Any ideas or advice on what corals?

I was thinking a torch or something along those lines, but not sure if I have enough lighting for that.
 
soft corals are what you want, and some lps. You may get lucky with either a Duncan, torch, or hammer coral for the clownfish. Zoas are very hardy and offer a lot of different colorations
 
thanks. got some time as I was told to wait 6 months after tank is cycled before adding corals. Only been about 8 weeks.
 
Watch your water temp with the stock compact pc's with the hood. Mine went up to 87 degrees. There are ways to reduce it quite a bit without sinking a fortune into it though. let me know if you have problems with temp.
 
So far the temps have been around 78 with lights on for 8-10 hrs
 
Also, in no way do you have to wait six mos. you absolutely can, though, with no harm.

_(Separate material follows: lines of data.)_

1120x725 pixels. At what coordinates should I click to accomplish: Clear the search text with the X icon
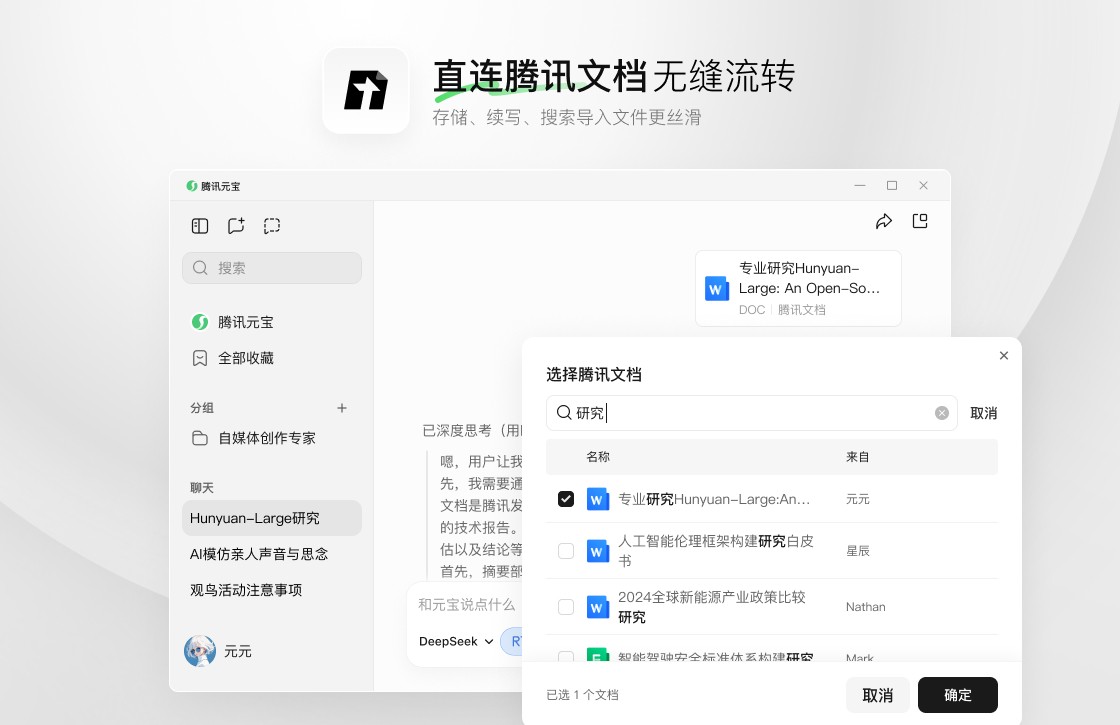click(x=941, y=413)
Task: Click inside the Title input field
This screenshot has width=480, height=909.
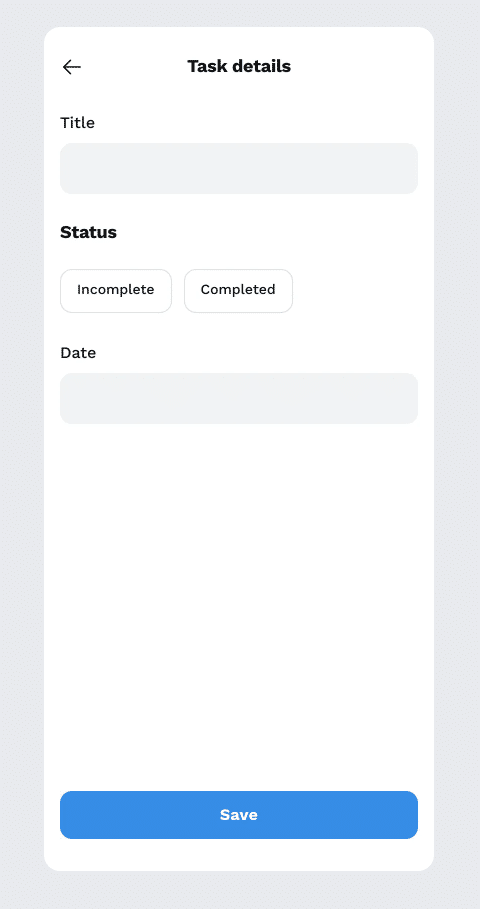Action: pos(239,169)
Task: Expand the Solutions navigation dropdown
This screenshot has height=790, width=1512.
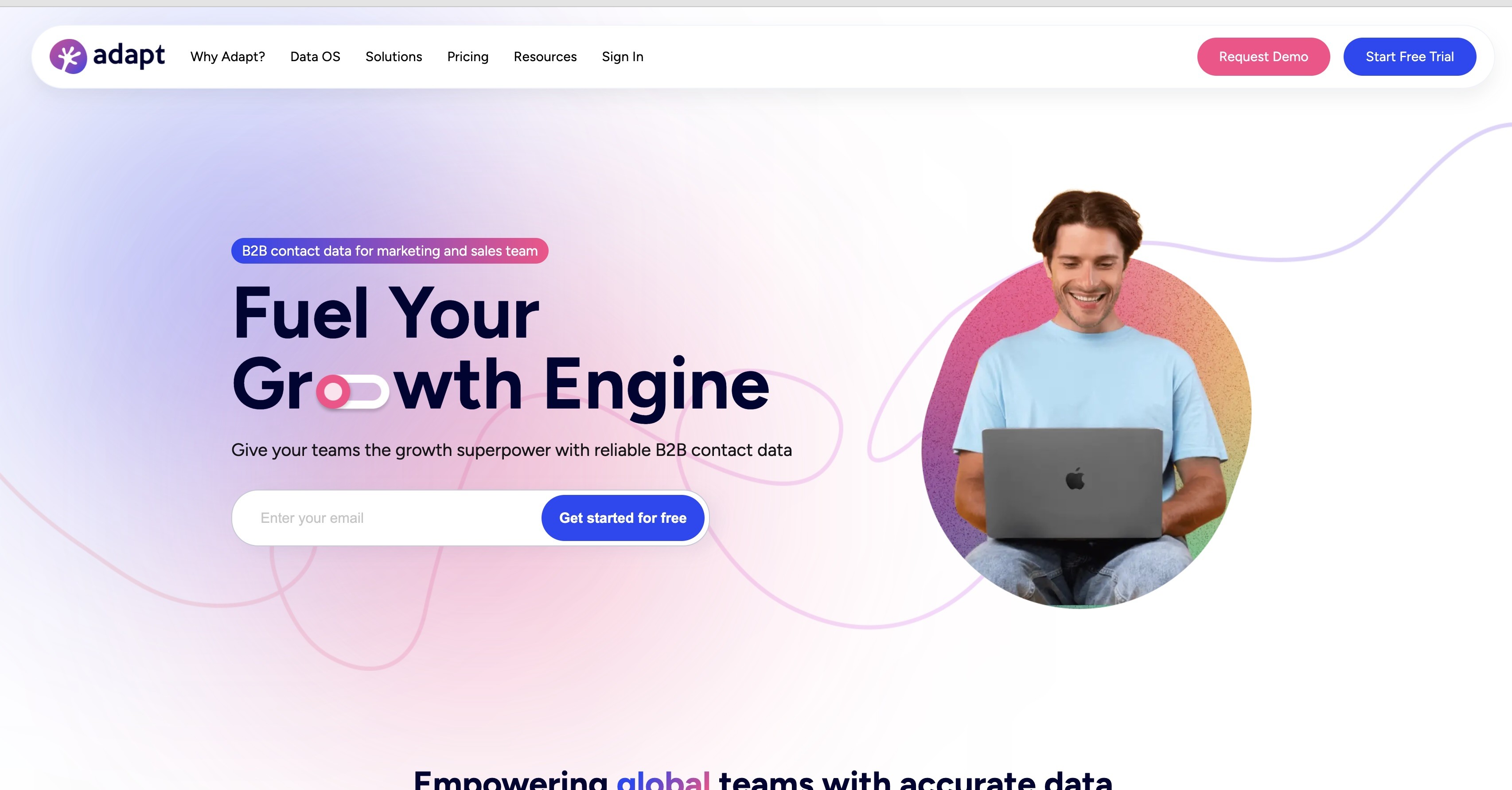Action: (x=394, y=57)
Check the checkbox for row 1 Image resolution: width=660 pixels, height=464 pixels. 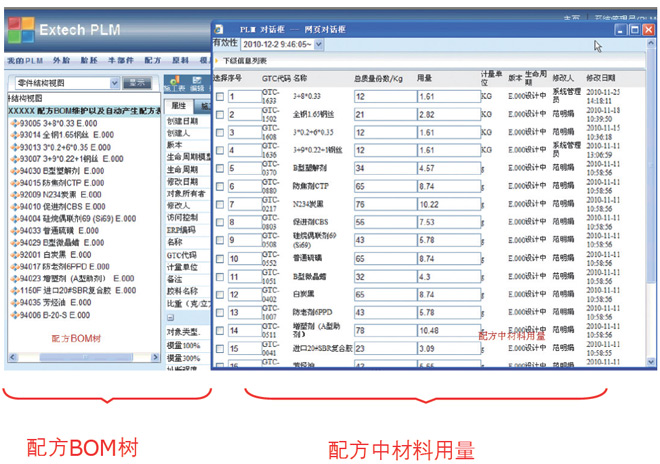pyautogui.click(x=219, y=97)
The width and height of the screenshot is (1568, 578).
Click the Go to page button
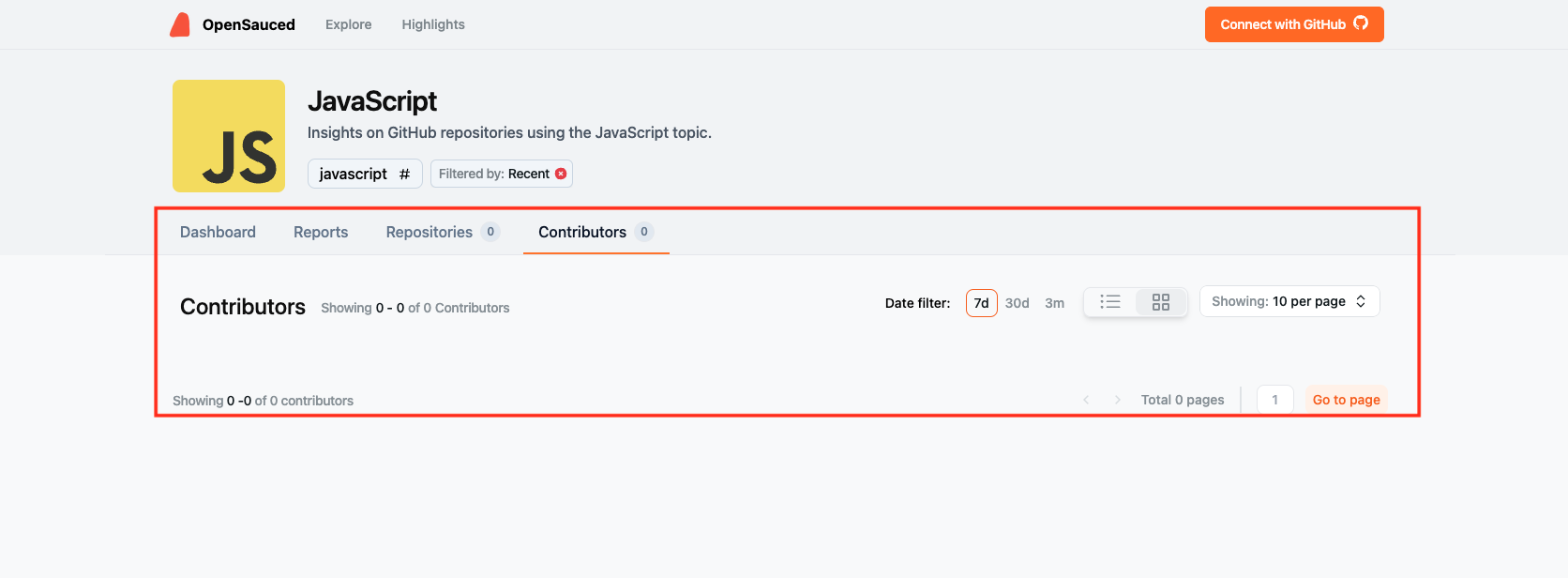(x=1346, y=399)
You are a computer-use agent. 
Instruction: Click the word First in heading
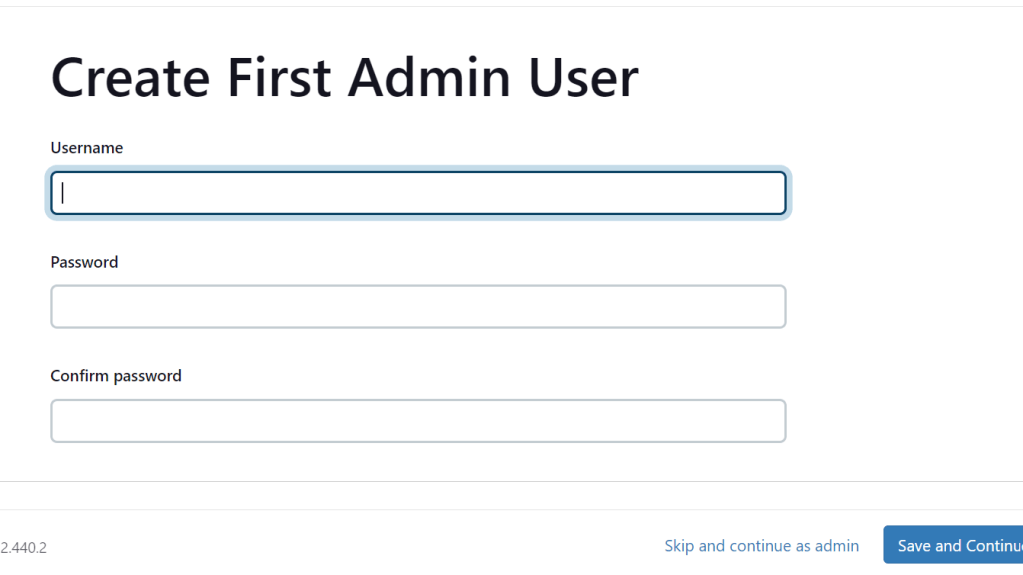click(x=278, y=77)
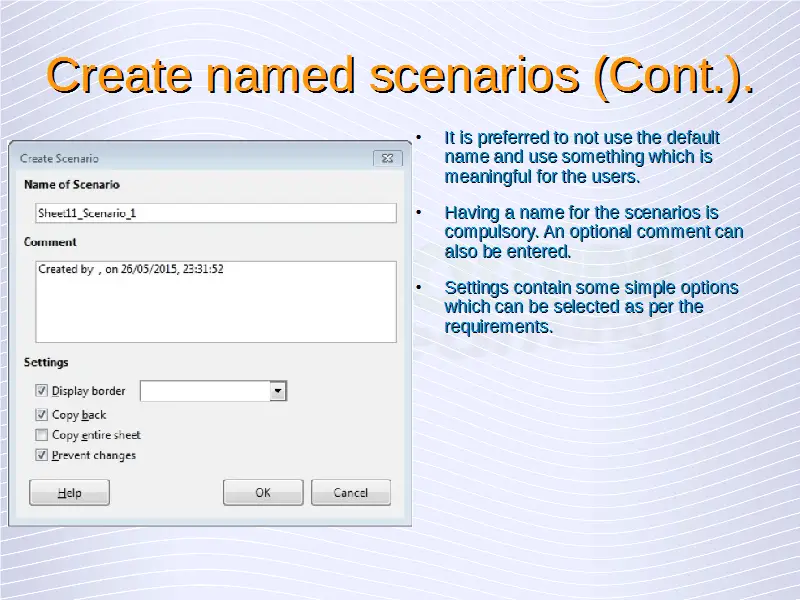Viewport: 800px width, 600px height.
Task: Click the Cancel button
Action: point(350,492)
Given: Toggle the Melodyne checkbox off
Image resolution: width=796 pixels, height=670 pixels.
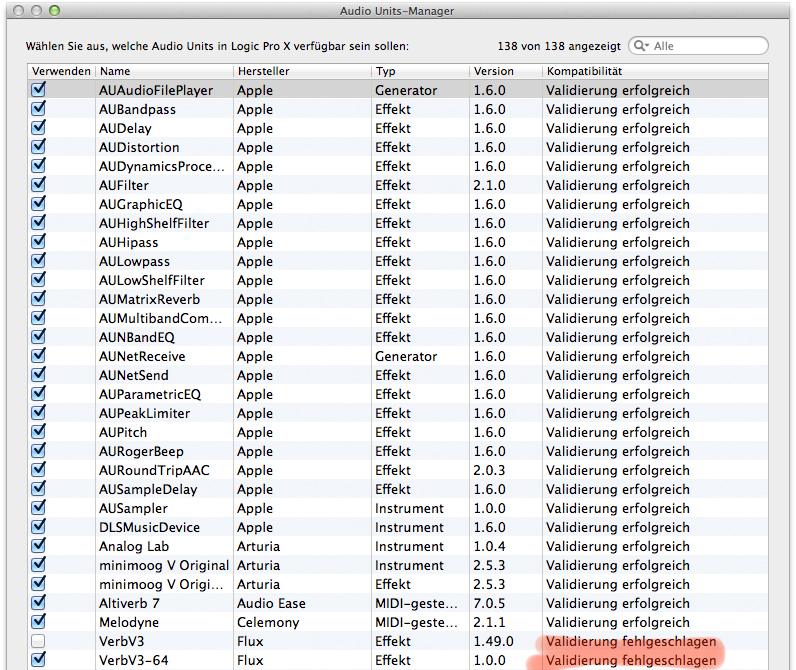Looking at the screenshot, I should 39,622.
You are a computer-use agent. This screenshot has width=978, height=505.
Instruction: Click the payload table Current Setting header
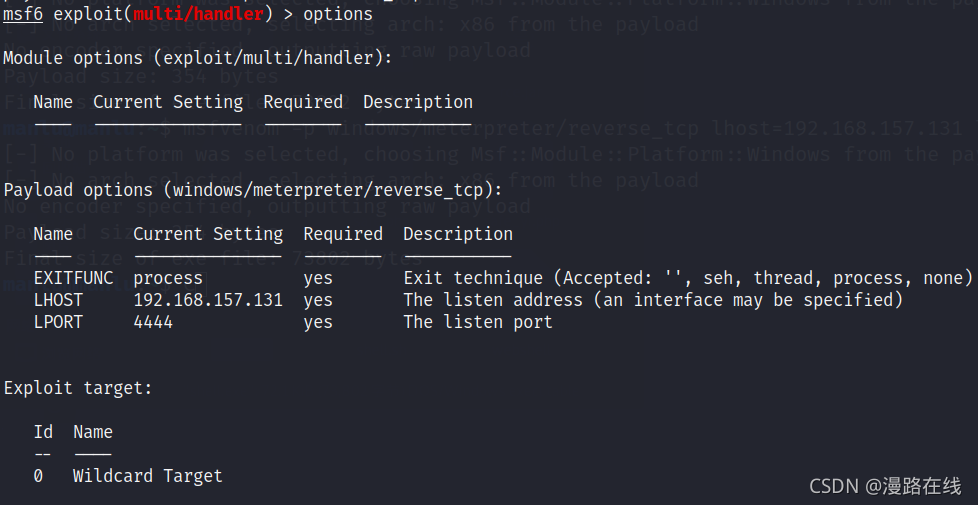208,234
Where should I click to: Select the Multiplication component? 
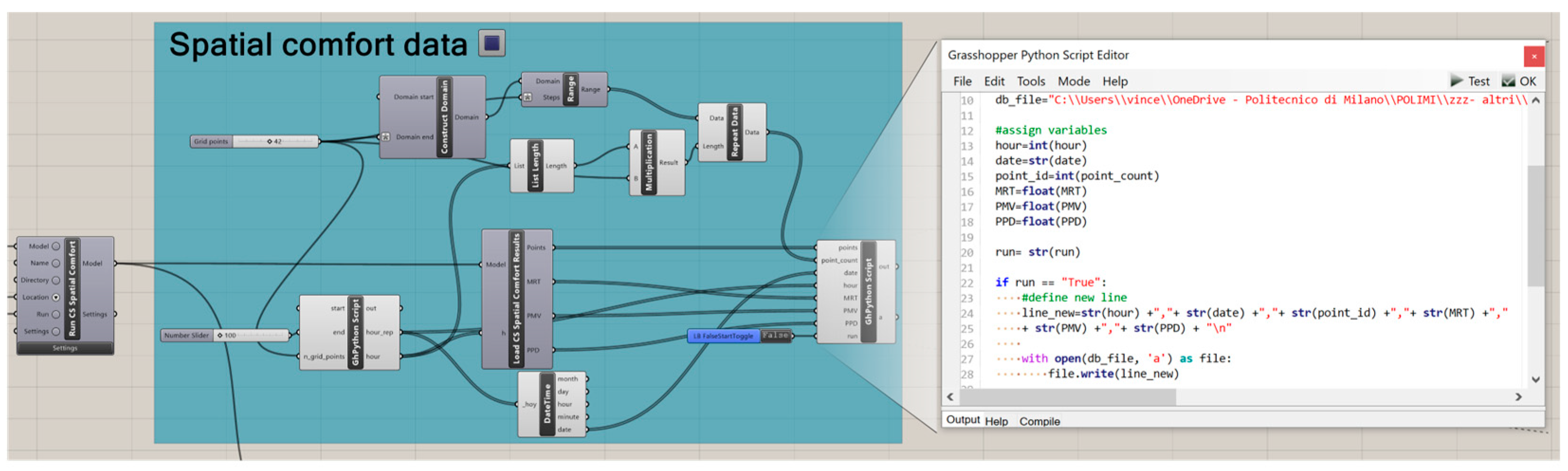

Post a full tank shot of your aquarium, nobody w rush ya I'm just curious at the age of the live rock submerged time, pics show that.
 
Definitely agree with brandon! When my tank was your age I already had fish and a few soft corals in it! (And there were no problems)
 
Im always a pushing for something in reefing, i cant just be still

:)

but its not to offend, rush, or cause to slip. its because knowing where you do and do not have control can change the way you reef forever

its just my opinion that knowing exactly what you can and cant do with a tank allows you to dodge the curves it will throw at you, meeting every single challenge. any form of hesitancy always compounds in other areas and either invaders can take over, or times where a full water change would reset your params easily if that wasnt done out of fear of destabilization I watch nano keepers chase params for 10 mos straight vs a 10 min reset, that kind of thing.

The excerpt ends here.